Those words echo in Cael’s mind.
Spoils of a good life.
He likes that idea just fine.

“Thanks to Mer,” Cael says.

“To Mer.”

Cael waits. Decides to say it. “She’s not coming back, Pop. Not this time.”

“No. I don’t think she is.” For a moment his father looks sad. Finally he forces a smile. “Well. It is what it is. Mer has her own path now, and it’s not ours to interrupt.”

“Least she’s not a hobo.”

“If she were, we’d still love her.”

“Her leaving is going to come back to us, isn’t it?” Cael already knows the answer. Nobody’s allowed to leave her hometown, not without special dispensation, without a whole passel of permits, and without a handful of bribes few can afford. It’s bad enough they have the shame of everyone thinking Merelda is wandering around like some vagrant. But a crime committed by one member of a family is punishable against all members of the family. “What if the proctor finds out?”

Pop shrugs. “She won’t. Harvest Home is done and so we dodged that charging bull. She doesn’t have much reason to come down here until the next quarterly tally. She lives on one of the flotillas, and her gaze is not that far-reaching. She cares little about us. We’re too small.”

“But—”

“It’ll be okay,” Pop says. He claps Cael on the shoulder. “Let’s just enjoy this strange and wonderful family meal, huh?”

Cael tries. Tries to focus on this, on the Lottery, on the garden they will soon harvest. But dark clouds continue to shadow these bright moments. Merelda. Gwennie. Boyland.

“Sure, Pop,” he says, forcing a smile.

“The mango was so syrupy—”

“‘You couldn’t stop licking your finger for days,’” mocks Lane. The three of them are walking down Main Street.

“Well, not days,” Cael says. “Hours, at least.”

“Thanks for sharing it with me and Rigo.” Lane elbows Cael in the ribs. “We, your
bestest friends
in the whole hell of the Heartland.”

Rigo makes a sad face. “Yeah, Cael. What gives?”

“Come on, don’t bust my nuts on this,” Cael says. “It was nice to just sit there with Mom and Pop for a while. Eating some Empyrean treats.”

“The Empyrean.” Lane snorts, then spits in the dirt. “Your sister’s one of
them
now.”

Cael shrugs. “She’ll never be one of them.”

“She’s up there. Drinking chocolate. Eating weird fruits. Draping herself in their sparkly ribbons and dancing with robots.” Lane does a quick dance forward and stomps on a corn shoot pushing up through the earth. “She’s basically a traitor to the Heartland, you know.”

“That’s a bit melodramatic.”

“And you’re a traitor, too. For not sharing with your buddies.” Lane gives Cael a hard elbow in the ribs, and Cael’s not sure if he’s joking or half serious or all-the-way serious. “You’ve changed, Captain. Grown cold in your pursuit of fame and fortune.”

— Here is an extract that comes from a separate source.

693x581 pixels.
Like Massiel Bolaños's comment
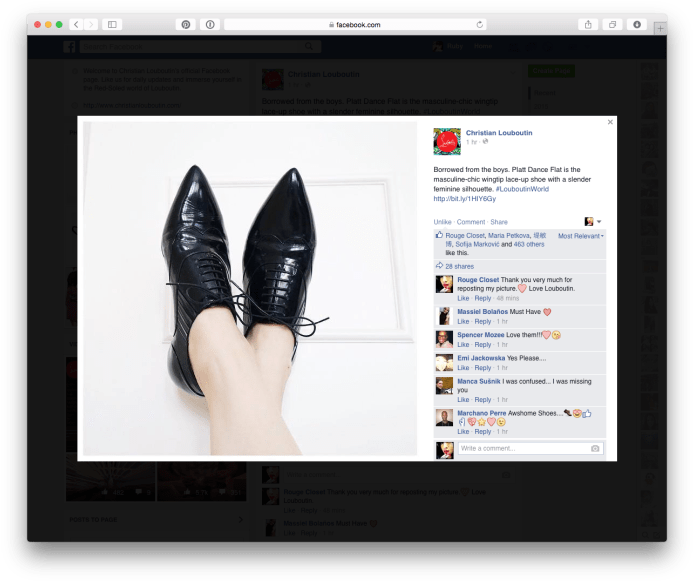(x=463, y=322)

“Now you’re just making stuff up.”

“It’s all right. I’m going to be a traitor, too, someday.” Lane stomps on another corn shoot. “One day the Sleeping Dogs are going to come through here and I’m gone.”

Cael rolls his eyes. “This again.”

“Yeah.
This
again. You have your dreams. I have mine, pal.” Lane pops his knuckles. “The raiders are real.”

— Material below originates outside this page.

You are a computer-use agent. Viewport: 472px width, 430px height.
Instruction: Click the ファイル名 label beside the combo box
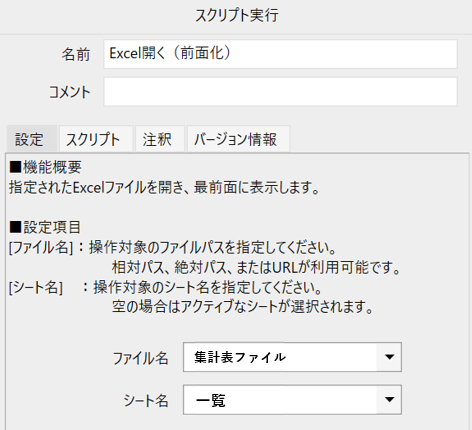(x=140, y=359)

“I know they’re real. They’re just not as noble as you think. You think they’re armed, Empyrean-hating mutineers hiding out in the Heartland, working for the common man, trying to change things by bringing down the heavens. They raid towns, Lane.
Our
towns. Don’t be naive.”

Lane shrugs. “Some of our towns need raiding.”

“What kind of name is that anyway?” Cael asks. “Sleeping Dogs. Who’s afraid of a bunch of sleeping dogs anyway? You ever watch a dog sleep? Wanda’s mutt just lies on his back, snoring, slobbering, and passing gas so bad it could strip the plasto-sheen off a long road.”

“It’s a saying. Let sleeping dogs lie.”

“It’s a dumb saying, then. You ask me, you should wake them the hell up. Maybe you wake a dog up—” Cael’s about to say more on the subject, but it’s then they arrive at their destination.

Poltroon’s garage.

They all stop and stare. Inside they see Poltroon’s son,
also Earl, sharpening a spiral of harvester blades. Sparks rain down around him as he stomps a pedal to spin the whetting wheel. The embers reflect back in Earl Jr.’s dark goggles.

“I don’t want to go in there,” Rigo says.

“We got to,” Cael answers.

“We know things,” Lane says. He doesn’t need to explain what things. Town’s been abuzz with what happened to Poltroon. Most assume he went on a bender and took his motorvator out. Some have whispered that the Empyrean thought he was too good at his job and whisked him away in the middle of the night—either to put him to work for them or to slit his throat, depending on the teller of the tale.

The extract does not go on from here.